“Cassandra? Can you hear me?”
Cassandra’s eyes stared into the distance, unfocused and just shy of blank. Then she blinked, and Athena exhaled.
The eyes that looked back at her were the eyes of Cassandra of Troy.
* * *
The world came back fast. Trees and water and sky splashed in buckets across the darkness. And not just before her eyes, which fluttered open. The world drenched her brain too, a whole other world, of yellow sand and white brick, days spent in woven dresses and sitting at looms. Images of bronze shields and sharpened spears, of her brother laughing in front of a fire. The taste of goat meat in her mouth. It all soaked in, colder than the ground beneath her head, another life immersed with her present one.
“Cassandra? Can you hear me?”
She blinked. That voice. Apollo’s voice. The god who had loved her. And cursed her. He was there. And he was Aidan. Memories linked together in her skull like pressed-together LEGOs.
“I can hear you.”
Aidan kissed her hair. “You almost killed her,” he said to Athena.
“I did kill her,” Athena corrected. “And now she’s herself again. Isn’t that right?”
Cassandra tugged free of Aidan and got to her feet, trying not to wobble. Athena nodded, and Cassandra knew what she must see. The difference was slight, but it was there. The way she held her shoulders. A scant bit of stiffness in her spine. The awkward ease of youth had fallen away. Memories of another person, another life, had settled onto her like layers of snow.
“No, that’s not right,” Cassandra said. “But I do remember. Is that what you wanted? Athena?”
Athena exhaled. “You know me. Good. It’s what we needed.”
“It wasn’t what I needed.” Cassandra cocked her head and narrowed her eyes. “I saw you, once, on the battlefield below the wall. You threw a spear through four men. One was a boy I’d made jewelry for when we were children. He wasn’t much more than a child when you cut him down. And you laughed.”
Athena frowned. “I suppose it isn’t fair to say that’s not me anymore. Not when you’ve just remembered.”
“No. It isn’t.”
“Cassandra.” Aidan reached for her.
“Don’t, Apollo.” Cassandra shrugged him off, which wasn’t hard. When she used his real name he recoiled like he’d been burned. She walked up the deadfall and back to the road.
* * *
“Are we just going to let her go?” Hermes asked.
“She needs time.” We’ve done enough to her for now. Give her a moment to put two lives together. “When she’s ready, she’ll come looking for us, and we’ll see what she can do. Until then, just keep an eye out. Make sure she’s safe.”
Apollo turned. “Stay away from her. Nothing’s changed. If you try to use her, I’ll find something that really will crack your head open.”
Athena clenched her jaw. “Nothing’s changed? Everything’s changed. She won’t want you within a mile.”
“I was making it up to her. I wanted to make it right.”
Athena shook her head. “How could you have righted a wrong she didn’t know you committed? When could she have told you it was enough? That you’d paid for it, and been forgiven?” Gods. Forever making their own rules.
“This wasn’t the way.”
“We needed Cassandra of Troy. No one had any other suggestions.”

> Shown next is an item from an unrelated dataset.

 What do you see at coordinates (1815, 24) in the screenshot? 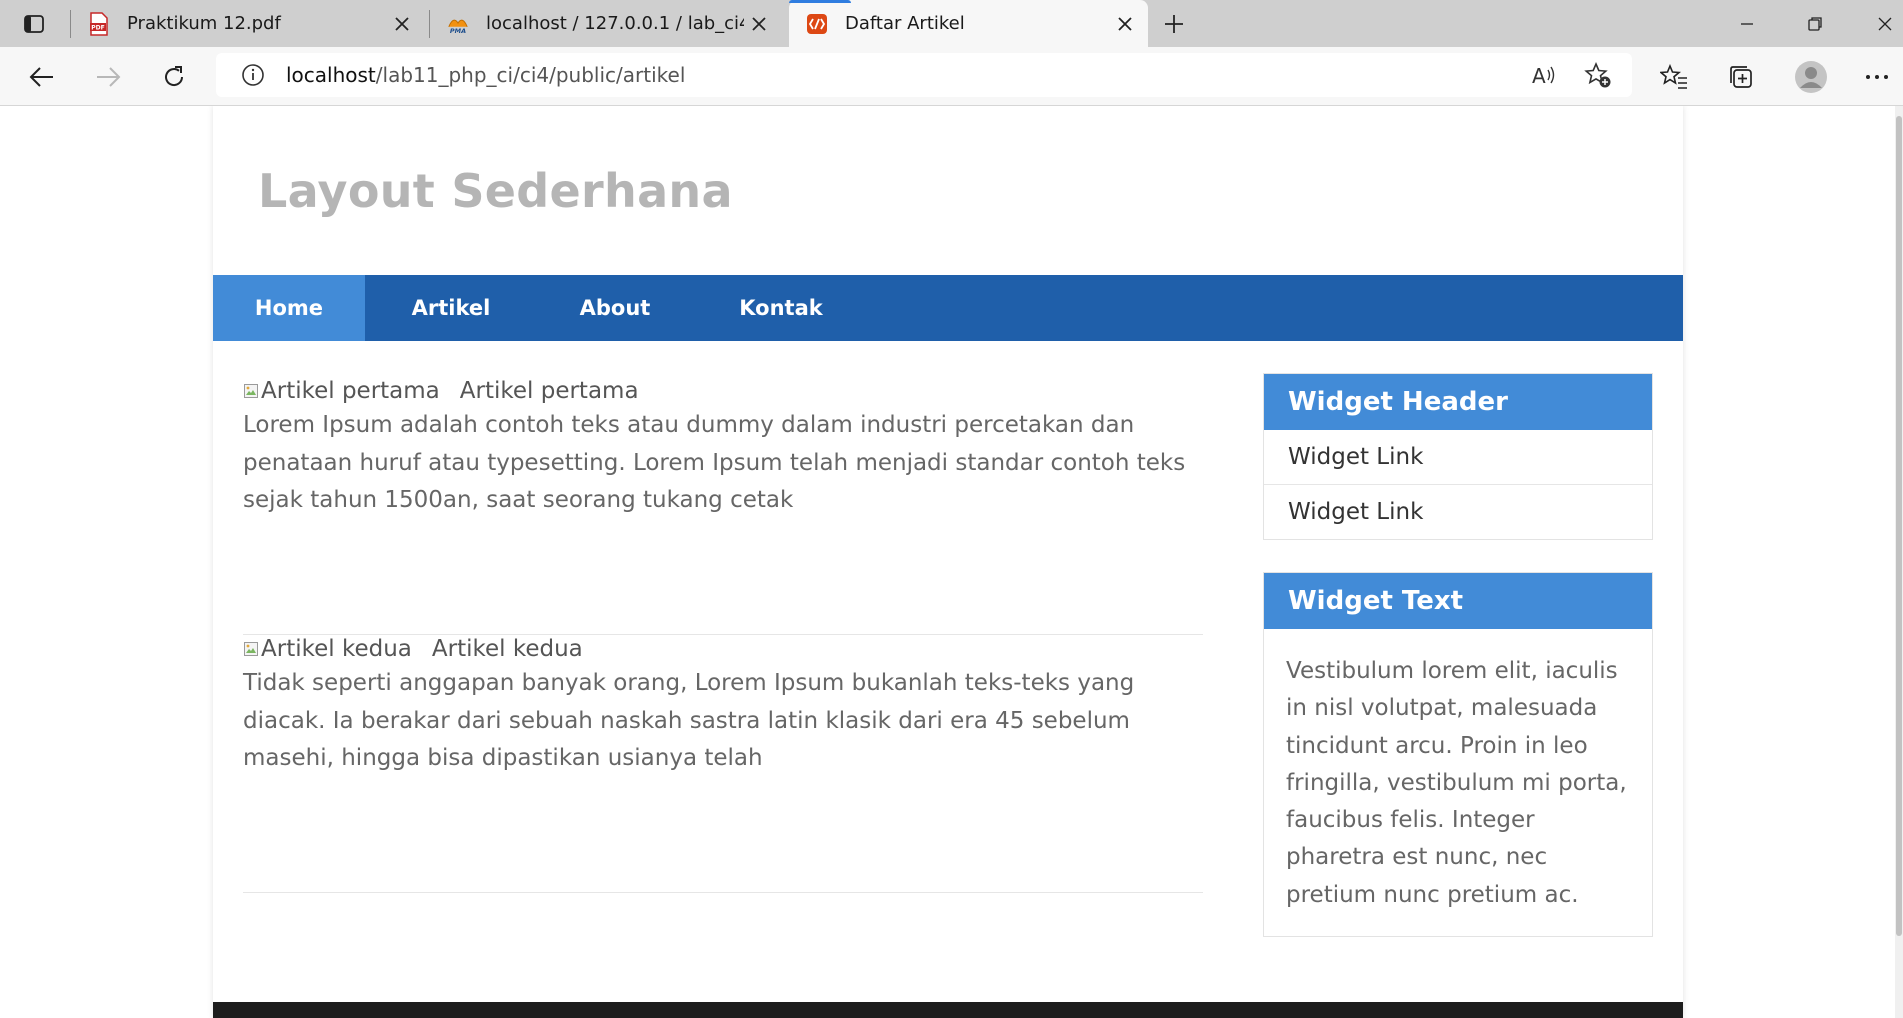
I see `restore-icon` at bounding box center [1815, 24].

Apollo glared at her. “Not even a shred of guilt. Minutes after you strangled an innocent girl. Everything is a means to an end with you.”
“It was justice. She had the right to know who she was. And what you did to her.”
“You hide behind justice. Athena knows best.” He looked at them with disgust. “I’m glad you’re dying. I wish that I was. It’s what we all deserve.”
* * *
Having one’s head sewn back together hurt. A lot. Particularly when there was no anesthetic involved. Athena sat on the counter of the sink at the Motel 6 while Odysseus dragged black surgical thread back and forth through her scalp with a sterilized needle. The awkward tugging and stinging did nothing to improve her mood. She still seethed over Apollo, walking away like a kicked puppy, trying to make her feel guilty for doing what had to be done.
But was there another way? Maybe I was in too big a hurry.
She thought of Cassandra’s eyes, the way their innocence had turned to bitterness. It was hard, and cold, and more than a little cruel.
“He’s just like the girl,” Hermes said from the bed on the other side of the room, where he lay lazily flipping through channels. “Apollo just needs time. Time to see the bigger picture.”